An older person or someone living with dementia
Aged and Dementia Programs
At some stage in our lives, many of us will care for someone who is ageing, perhaps frail and who needs extra support. This may happen suddenly due to an event like a fall, or it may be gradual due to memory loss, changes in mobility or an illness.
Becoming a carer can be overwhelming and confusing. Understanding how services work can be time-consuming and complex. If you are still working, it can mean a lot of juggling. Naturally people worry about what it means for their own health and independence. We can help you to make sense of what you need.
Carer Support Workers Aged
We may connect you to a carer support worker for a short period of time. They can meet with you face-to-face and assist you by telephone. Every situation is different so much of their job is to listen and work out how best to assist you. Carer Support Workers can advise you of service and support options and connect you to ongoing care services; assist you with information, strategies and resources to manage the practical and emotional demands of caring; and help you plan for the future.
Carer Support Workers Dementia
Many people in our community are living with dementia. There are a wide range of resources and services to support people and their families along the way. We can help you understand the changes caused by dementia, minimise their impact and plan for the future. We will support you to navigate the system and find the best supports for you in your situation. Many carers find changes in personality and behaviour one of the most stressful aspects of dementia. Our Carer Support Workers can assist you to reduce difficulties and develop strategies to respond to these changes and improve the quality of your day-to-day life.
If your family has had a recent diagnosis of dementia, our Dementia Connections Program may assist you.
If you are of Aboriginal or Torres Strait Islander heritage, we have an Aboriginal Access and Support Program to provide assistance.
Regular breaks are important to ensure that you do not get to the stage of feeling completely overwhelmed or worn out.

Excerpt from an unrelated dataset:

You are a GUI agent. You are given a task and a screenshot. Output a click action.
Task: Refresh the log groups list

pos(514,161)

Planning your respite might involve having a paid worker in to help one afternoon a week. The person you care for might attend a regular session at a day centre or go on an outing. It could be a booking for residential respite every few months, or regular overnight stays at a community respite house. It might mean having a family member or friend take over care regularly for a few hours on a weekend. These breaks are a way to help you restore your energy. We can help you to think about and plan for these breaks.

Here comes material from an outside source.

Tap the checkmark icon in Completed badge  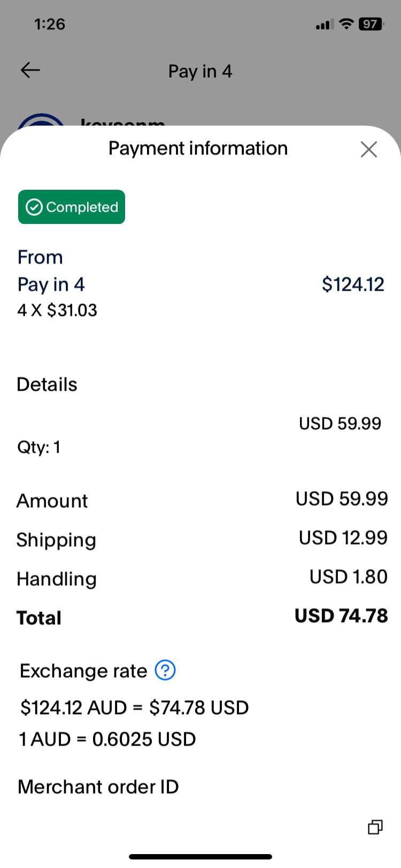tap(34, 207)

Carers of a person with dementia may also find this guide to getting the most out of Respite Care informative.
Commonwealth Home Support Program
Our Commonwealth Home Support Program aims to support carers and care relationships. We offer a range of respite services that provide supported activities for older people with care needs, and supports and resources for carers
Services may vary depending on where you live and the kind of assistance you require. Read more about the different options.
We host around 20-30 workshops a year. We can also recommend workshops from organisations such as Alzheimer's Australia and other community health organisations which may be helpful for you.
Some things you need to know as a carer don't come naturally, so our workshops cover a range of topics such as understanding services, learning new skills and techniques (particularly when someone's behaviour changes) and ways to look after your own health and wellbeing.
Have a look at our carer workshops for carers of older people. Some of them are dementia specific.
Maria and Peter's story
A little while ago Peter had a fall and was admitted to hospital. Physically he recovered well and they sent him home after a week. I noticed soon after though that he was getting stressed easily and had trouble reading the paper. He also got very upset if I had to go out; even if it was just up to the shops.